You’ve asked for them, so we have delivered! These super simple carrot mashed potatoes are an ETG take on the old-fashioned mashed potatoes. This recipe is SO easy and tastes absolutely amazing!


  • 10-12 large organic carrots
  • 1 1/2 tsp sea salt (divided)
  • 1/2 tsp ground black pepper
  • 5-6 cloves roasted garlic (or sub minced garlic sautéed for 3 minutes in olive oil)*
  • 3-4 tbsp vegan butter (such as Miyokos or Earth Balance// melted/softened)
  • 1/4 cup fresh chives (for topping)


Bring a large pot of water to boil and add 1 tsp of sea salt. Chop the carrots into even sizes, about 1″ pieces. Boil in the water for about 15-20 minutes, or until a knife can easily be inserted and removed from the carrots. While the potatoes are cooking, chop up your chives and measure your butter. Once tender, drain your carrots and place them back in the hot pot off the heat for 1 minute to evaporate any additional water. Then transfer to a large mixing bowl. Mash your carrots using either a potato masher or a hand mixer until evenly mixed and fluffy. Add in butter, garlic, salt, and black pepper and stir to combine. Taste and adjust seasonings as needed. Lastly top with chives, stir and serve as is or with your favorite gravy (or mushroom gravy). Leftovers will keep in the fridge covered for up to a few days.

Cranberry Roasted Butternut Squash & Spinach*

Imagine the perfect fall dish. I bet it includes butternut squash, cinnamon, almonds and cranberries. Guess what?! We whipped up this beautiful butternut squash recipes with all those amazing fall favs! The best thing about enjoying a vegan Thanksgiving is all the amazing squash and potato variations you can try! This makes an awesome side dish to any Thanksgiving meal.


  • 1 medium butternut squash (cut into cubes)
  • 2 tbsp + 1 tbsp olive oil
  • 1/4 cup sliced almonds
  • 1/4 tsp. ground cinnamon
  • 1 pinch cayenne pepper
  • 4 cups spinach
  • ½ cup cranberries (dried)
  • Salt + pepper


Heat oven to 425. On a large rimmed baking sheet, toss the butternut squash with 2 tablespoons oil and 1/2 teaspoon each salt and pepper. Roast for 20 minutes. While that is cooking, in a small bowl, toss the almonds with the teaspoon of oil, then add the cinnamon and cayenne.
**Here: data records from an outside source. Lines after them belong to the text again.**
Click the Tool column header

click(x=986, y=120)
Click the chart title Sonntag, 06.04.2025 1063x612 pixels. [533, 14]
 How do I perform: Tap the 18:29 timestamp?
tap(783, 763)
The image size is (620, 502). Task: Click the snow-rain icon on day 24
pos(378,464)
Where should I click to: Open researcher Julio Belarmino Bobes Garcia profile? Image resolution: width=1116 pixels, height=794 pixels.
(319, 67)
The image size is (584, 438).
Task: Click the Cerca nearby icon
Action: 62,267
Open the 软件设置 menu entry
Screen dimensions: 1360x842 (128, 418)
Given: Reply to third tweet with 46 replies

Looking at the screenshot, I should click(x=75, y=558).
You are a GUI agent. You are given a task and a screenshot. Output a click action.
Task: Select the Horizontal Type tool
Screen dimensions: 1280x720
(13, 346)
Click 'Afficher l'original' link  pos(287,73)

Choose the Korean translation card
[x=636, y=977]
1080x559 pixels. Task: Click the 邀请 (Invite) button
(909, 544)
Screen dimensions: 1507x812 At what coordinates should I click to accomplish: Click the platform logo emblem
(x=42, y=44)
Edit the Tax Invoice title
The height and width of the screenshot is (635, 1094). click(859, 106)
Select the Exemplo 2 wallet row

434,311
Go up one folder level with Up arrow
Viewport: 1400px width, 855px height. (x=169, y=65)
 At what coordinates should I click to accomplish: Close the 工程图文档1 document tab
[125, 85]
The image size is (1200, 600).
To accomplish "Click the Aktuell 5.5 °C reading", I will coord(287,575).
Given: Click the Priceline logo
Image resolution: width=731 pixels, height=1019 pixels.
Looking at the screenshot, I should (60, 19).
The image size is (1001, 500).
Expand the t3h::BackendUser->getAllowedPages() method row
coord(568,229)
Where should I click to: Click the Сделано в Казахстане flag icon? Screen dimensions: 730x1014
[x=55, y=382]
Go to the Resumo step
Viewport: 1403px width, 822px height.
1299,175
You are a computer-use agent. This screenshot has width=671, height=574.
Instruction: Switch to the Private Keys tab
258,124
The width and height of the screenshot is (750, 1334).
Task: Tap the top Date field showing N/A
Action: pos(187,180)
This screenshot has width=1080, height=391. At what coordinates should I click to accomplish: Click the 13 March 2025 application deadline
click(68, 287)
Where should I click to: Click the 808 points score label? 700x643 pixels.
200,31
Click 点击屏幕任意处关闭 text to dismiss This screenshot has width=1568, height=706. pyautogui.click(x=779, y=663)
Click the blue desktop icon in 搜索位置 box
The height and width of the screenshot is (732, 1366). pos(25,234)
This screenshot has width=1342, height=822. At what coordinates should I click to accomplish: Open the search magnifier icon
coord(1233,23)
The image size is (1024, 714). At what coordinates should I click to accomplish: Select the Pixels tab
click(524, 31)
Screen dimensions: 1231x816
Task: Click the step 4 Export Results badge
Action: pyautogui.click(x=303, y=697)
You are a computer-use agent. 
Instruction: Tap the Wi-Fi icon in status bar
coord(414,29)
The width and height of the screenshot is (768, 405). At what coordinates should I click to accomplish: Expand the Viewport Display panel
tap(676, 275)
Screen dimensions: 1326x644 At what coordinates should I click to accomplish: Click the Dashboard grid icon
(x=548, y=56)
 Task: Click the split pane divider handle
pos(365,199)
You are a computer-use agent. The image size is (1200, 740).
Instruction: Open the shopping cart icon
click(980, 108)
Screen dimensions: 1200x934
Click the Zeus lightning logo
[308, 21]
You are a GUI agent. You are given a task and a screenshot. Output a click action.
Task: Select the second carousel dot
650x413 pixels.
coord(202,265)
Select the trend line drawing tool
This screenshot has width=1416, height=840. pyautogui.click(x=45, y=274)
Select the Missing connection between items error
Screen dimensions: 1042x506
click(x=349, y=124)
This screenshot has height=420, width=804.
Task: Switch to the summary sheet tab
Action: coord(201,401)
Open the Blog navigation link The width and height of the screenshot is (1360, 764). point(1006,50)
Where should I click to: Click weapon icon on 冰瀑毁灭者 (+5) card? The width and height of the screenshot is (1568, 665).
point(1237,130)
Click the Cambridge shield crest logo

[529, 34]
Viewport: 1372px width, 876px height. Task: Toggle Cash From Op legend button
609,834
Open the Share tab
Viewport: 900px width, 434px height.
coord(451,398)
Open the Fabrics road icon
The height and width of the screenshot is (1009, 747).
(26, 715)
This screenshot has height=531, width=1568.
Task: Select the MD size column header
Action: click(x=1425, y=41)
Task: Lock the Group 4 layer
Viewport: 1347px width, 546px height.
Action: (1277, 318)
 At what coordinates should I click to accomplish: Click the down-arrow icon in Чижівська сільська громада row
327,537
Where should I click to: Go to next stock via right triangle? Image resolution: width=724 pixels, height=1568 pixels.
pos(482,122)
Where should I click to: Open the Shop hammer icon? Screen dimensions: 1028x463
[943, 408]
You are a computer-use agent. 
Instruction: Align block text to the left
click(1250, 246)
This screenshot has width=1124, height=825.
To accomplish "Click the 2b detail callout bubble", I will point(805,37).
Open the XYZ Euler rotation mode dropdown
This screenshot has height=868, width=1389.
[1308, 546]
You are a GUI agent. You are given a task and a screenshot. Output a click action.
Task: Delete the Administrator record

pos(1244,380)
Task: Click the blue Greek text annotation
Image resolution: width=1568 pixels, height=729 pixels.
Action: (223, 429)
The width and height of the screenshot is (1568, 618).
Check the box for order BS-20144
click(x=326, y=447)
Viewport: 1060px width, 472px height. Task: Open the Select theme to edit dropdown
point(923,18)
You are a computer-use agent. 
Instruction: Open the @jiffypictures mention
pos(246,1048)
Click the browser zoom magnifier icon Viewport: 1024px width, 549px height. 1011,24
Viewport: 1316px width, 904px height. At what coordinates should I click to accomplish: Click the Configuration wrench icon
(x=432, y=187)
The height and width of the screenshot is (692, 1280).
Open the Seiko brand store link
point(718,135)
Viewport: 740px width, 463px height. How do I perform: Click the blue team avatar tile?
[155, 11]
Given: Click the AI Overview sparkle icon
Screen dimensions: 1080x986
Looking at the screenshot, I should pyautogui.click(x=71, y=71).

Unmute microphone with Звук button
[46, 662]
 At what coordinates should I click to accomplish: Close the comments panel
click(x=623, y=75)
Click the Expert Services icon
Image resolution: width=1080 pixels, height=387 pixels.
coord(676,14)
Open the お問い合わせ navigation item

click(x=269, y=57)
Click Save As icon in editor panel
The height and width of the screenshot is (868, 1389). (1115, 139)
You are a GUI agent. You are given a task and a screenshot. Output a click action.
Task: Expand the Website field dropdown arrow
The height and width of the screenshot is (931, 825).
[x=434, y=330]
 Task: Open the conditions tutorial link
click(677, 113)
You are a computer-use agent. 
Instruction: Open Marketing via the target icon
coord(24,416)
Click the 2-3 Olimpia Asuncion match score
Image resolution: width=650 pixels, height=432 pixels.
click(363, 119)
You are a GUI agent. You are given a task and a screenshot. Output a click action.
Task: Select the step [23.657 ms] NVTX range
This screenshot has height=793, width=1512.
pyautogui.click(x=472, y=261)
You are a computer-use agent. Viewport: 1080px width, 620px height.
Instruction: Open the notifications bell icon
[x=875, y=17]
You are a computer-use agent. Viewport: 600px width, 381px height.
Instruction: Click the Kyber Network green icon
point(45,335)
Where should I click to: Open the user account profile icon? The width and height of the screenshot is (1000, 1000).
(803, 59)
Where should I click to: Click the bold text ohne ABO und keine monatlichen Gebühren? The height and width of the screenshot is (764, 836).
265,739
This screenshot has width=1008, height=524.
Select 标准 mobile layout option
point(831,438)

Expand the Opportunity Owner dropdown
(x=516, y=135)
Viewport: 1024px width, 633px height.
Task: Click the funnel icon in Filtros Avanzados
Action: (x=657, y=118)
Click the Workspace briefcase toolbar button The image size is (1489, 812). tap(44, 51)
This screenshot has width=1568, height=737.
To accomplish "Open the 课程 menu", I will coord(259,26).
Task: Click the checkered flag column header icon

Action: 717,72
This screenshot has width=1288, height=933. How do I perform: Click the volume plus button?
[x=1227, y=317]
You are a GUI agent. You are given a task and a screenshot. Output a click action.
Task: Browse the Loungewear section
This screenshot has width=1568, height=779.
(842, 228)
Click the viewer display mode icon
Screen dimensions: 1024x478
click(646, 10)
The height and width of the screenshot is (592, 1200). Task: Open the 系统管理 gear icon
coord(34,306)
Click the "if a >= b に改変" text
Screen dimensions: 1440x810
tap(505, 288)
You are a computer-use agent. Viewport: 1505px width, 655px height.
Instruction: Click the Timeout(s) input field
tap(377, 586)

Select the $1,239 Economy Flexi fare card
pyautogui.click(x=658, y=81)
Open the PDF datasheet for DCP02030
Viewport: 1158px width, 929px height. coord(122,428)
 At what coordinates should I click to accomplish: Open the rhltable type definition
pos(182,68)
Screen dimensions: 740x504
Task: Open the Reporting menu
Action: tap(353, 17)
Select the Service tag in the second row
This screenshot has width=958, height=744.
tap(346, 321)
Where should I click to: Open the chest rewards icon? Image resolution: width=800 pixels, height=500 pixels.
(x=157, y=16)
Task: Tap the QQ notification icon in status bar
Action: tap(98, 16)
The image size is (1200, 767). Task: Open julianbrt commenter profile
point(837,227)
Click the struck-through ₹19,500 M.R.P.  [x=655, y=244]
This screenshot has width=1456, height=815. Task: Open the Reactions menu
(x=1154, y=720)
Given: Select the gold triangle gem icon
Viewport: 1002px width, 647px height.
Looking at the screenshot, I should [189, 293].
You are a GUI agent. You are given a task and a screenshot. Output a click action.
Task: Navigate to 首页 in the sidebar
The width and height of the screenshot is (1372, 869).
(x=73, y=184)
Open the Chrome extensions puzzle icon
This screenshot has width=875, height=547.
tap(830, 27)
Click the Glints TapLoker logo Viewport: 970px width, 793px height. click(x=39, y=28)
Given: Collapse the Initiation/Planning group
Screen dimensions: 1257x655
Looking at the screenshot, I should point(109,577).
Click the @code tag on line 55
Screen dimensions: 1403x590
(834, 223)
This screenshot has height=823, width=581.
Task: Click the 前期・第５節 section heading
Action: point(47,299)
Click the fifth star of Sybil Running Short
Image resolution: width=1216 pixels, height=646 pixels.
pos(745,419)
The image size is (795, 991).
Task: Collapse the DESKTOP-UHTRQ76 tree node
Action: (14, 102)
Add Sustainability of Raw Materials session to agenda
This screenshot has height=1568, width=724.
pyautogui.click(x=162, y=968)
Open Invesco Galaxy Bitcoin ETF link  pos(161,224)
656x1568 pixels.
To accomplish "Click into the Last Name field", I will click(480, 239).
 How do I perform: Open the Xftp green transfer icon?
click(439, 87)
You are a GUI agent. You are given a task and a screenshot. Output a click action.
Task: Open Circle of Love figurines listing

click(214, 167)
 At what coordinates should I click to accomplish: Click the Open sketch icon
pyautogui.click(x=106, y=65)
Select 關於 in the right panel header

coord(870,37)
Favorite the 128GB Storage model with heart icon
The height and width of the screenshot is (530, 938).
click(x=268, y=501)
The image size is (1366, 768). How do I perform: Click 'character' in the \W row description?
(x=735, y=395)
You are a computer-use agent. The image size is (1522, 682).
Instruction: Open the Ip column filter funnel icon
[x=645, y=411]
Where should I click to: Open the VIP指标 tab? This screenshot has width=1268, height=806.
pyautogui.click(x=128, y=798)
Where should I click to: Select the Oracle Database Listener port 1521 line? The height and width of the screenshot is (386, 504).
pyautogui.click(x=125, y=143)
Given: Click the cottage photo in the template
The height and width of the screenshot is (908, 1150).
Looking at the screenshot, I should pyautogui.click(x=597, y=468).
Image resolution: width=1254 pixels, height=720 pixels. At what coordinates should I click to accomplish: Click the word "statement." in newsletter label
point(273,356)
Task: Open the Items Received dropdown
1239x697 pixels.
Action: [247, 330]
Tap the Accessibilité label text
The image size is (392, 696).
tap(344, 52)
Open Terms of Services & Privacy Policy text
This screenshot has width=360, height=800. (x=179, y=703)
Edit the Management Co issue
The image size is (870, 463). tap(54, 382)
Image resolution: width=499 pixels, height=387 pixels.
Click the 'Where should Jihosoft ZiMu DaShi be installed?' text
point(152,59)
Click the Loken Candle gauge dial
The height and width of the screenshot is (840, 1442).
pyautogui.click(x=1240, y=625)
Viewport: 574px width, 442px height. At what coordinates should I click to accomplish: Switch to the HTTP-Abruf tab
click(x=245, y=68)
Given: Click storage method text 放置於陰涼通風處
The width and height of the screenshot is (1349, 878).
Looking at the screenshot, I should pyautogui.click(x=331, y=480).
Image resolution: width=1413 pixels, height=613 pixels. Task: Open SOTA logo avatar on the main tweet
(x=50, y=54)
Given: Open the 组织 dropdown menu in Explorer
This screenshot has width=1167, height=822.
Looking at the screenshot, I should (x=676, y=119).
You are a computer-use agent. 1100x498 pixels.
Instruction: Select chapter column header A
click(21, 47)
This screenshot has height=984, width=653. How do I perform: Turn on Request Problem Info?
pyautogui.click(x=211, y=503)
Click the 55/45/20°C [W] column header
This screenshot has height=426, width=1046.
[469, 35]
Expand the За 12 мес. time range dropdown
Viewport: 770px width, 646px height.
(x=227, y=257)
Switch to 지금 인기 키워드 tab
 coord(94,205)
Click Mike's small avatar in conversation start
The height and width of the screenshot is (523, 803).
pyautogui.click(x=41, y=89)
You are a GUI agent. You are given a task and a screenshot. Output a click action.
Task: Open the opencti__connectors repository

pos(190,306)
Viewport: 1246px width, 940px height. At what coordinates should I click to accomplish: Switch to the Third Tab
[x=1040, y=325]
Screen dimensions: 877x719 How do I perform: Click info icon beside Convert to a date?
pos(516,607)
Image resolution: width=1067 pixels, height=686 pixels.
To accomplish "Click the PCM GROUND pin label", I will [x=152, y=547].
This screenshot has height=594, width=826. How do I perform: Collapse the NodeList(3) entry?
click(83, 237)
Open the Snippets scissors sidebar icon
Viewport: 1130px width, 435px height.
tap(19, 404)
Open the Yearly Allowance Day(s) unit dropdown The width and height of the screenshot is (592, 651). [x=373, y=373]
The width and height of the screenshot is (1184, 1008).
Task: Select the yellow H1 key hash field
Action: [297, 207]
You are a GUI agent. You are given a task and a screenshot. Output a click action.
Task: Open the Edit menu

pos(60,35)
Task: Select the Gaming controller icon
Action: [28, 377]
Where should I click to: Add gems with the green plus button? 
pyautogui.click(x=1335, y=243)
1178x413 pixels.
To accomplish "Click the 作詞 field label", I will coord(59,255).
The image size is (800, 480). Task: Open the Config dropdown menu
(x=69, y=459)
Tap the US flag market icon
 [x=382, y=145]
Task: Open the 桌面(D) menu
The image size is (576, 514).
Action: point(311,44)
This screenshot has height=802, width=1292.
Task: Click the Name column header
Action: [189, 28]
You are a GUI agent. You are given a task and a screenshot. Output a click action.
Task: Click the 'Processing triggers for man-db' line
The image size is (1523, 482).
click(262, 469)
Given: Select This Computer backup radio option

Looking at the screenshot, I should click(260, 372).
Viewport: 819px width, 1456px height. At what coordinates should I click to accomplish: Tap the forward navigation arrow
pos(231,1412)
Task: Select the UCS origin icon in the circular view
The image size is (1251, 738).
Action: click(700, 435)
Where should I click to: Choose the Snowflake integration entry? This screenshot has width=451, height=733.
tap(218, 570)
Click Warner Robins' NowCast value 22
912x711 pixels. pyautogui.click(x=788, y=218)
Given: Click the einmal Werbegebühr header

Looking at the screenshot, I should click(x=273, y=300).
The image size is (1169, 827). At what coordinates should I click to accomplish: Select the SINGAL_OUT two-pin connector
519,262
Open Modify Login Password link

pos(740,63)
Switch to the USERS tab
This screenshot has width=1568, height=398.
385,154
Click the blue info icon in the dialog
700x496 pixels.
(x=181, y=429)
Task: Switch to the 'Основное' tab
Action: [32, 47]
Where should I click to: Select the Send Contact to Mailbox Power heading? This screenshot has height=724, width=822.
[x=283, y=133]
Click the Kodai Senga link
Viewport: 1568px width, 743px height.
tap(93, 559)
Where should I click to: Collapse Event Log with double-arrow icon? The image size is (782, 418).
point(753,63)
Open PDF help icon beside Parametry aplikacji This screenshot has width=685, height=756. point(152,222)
Scatter the almonds over the squash and continue roasting until the almonds are golden brown and the squash is tender, about 5 minutes more. Scatter the spinach and dried cranberries over the squash and almonds and let sit for 1 minute, then gently mix together.

Photo by Karissa's Vegan Kitchen

Whole Roasted Cauliflower w/ Kale + Pomegranate*

You really don’t need to have a turkey to celebrate Thanksgiving. The texture is so freaking good and filled with SO much flavor. We like to serve it on a bed of kale with some pomegranate seeds for added texture and flavor. You won’t be missing out in the slightest!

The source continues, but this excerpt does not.